By-election results are perennially prone to overinterpretation, but the potential implications of Labour’s East Glasgow nadir are huge.
Coming on the back of a string of electoral debacles for Labour, talk has quickly turned to possible leadership ultimatums, the identification of stalking horses and the potential of various challengers. On the weekend, the British media was aflame with conjecture about who might tap the PM on the shoulder. Nobody, it seems, thinks the Prime Minister is secure. The Times reported a two month deadline imposed on Brown. The Guardian quoted an anonymous former Labour Minister whose grim assessment was that, led by Brown, the party had become "unelectable everywhere, and that is untenable".
It is extraordinary that it has come to this, less than a year after a confident Brown was considering a snap election to secure a mandate in his own right after inheriting the top job from Tony Blair. Back then, it was Tory Leader David Cameron’s leadership that was in some doubt. Brown’s decision not to go to the polls last autumn must now rank as one of the greatest unforced political miscalculations in modern British political history. Since then, a variety of further political and policy errors – combined with the onset of economic woes – have created deep strife for the UK Government.
But it is the way that Labour is perceived to have responded to a changing economic climate that was the source of the disaster in Glasgow East. As the poorest sections of UK society have to do it increasingly tough, Brown has failed to cut through on what should be Labour’s strongest turf. The Labour Government is being eaten alive by an electorate that is moving to the left rather than the right on economic matters.
Bizarrely, on some issues David Cameron has even been able to attack the Labour Government from the left.
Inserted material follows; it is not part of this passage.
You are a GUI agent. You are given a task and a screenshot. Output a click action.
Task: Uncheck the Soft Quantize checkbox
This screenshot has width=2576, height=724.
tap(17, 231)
The Tory leader did, however, revert to political type with his harsh words on a recent visit to Glasgow East.
As the economic winds blow colder, people are in the mood for government that is more inclined to intervene. Immediately after the result in Glasgow East was announced, the left Compass grouping within Labour called for just such an approach, to be signalled by a raft of fresh policies, led by a windfall tax on fuel companies. Yet there are no guarantees, even if UK Labour does engage in some remaking and heads for the social democratic high ground. In Andrew Rawnsley’s assessment in The Observer, "Gordon Brown is a leader the voters no longer want to have a conversation with". John Howard could tell the British PM how difficult it is if the electorate has simply stopped listening to you.
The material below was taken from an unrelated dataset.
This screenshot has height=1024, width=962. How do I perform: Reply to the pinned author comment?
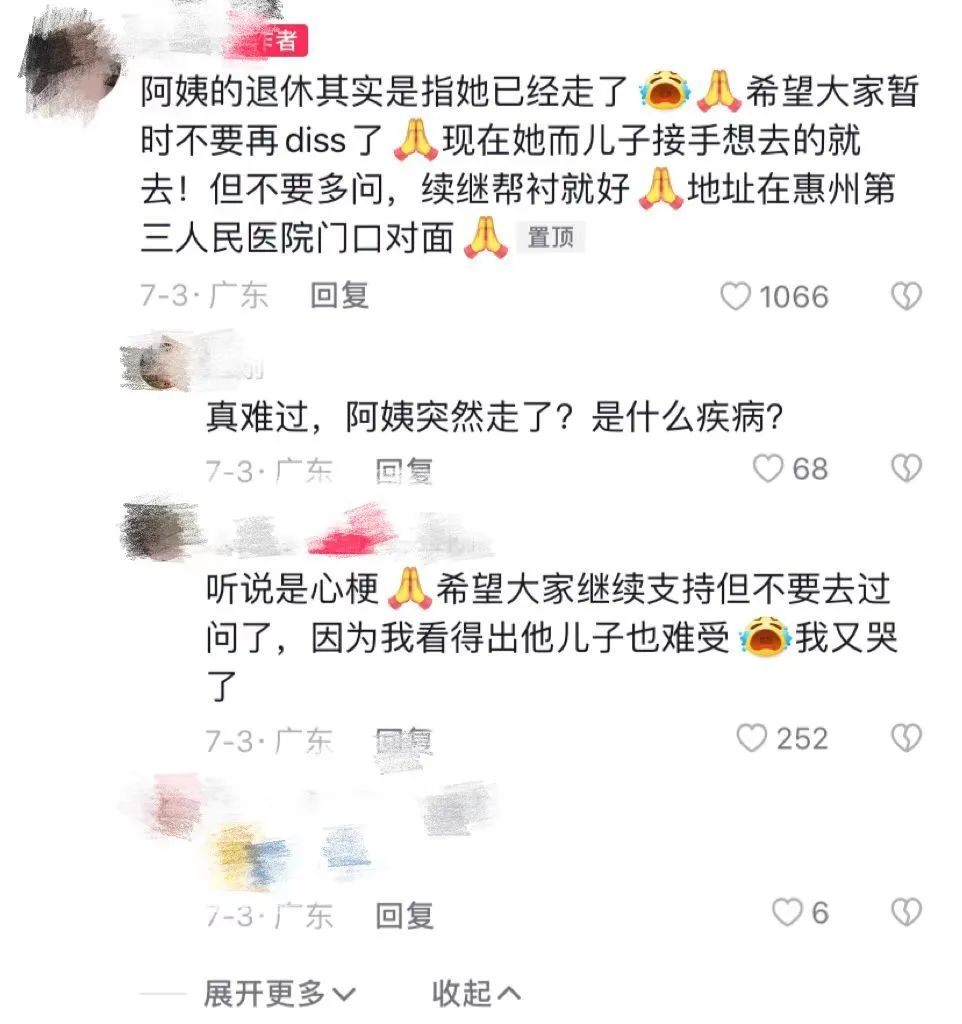(x=340, y=296)
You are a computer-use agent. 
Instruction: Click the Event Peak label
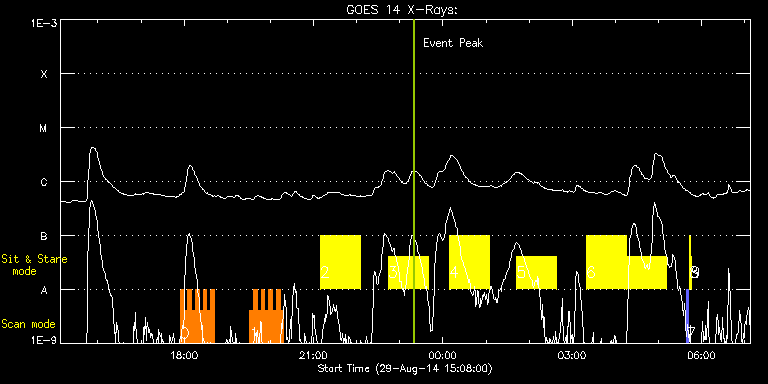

In contrast to Brown, the SNP are cock-a-hoop, with leader Alex Salmond declaring that no Scottish seat is safe for Labour. The primary aim of the SNP is "to take Scotland forward to independence". One by-election result falls far short of that aim, but the win hasn’t done the cause of tartan autonomy any harm.
Meanwhile, a hemisphere away, perhaps Prime Minister Kevin Rudd might pause for thought, because Glasgow East could be a premonition of future Australian elections. In power for less than a year, the ALP should learn from New Labour’s mistakes and ensure that it does not neglect the party’s base.
In Australia – as in the UK – Labor needs to appeal to a coalition of electoral interests to hold power. But climate change and the prevailing economic conditions mean that community sentiment is shifting to the left. Voters recognise that these are challenges that can only be met by the kind of stronger government action associated with social democracy. It’s the new political reality to which Brown – or his successor – must adapt in very short order.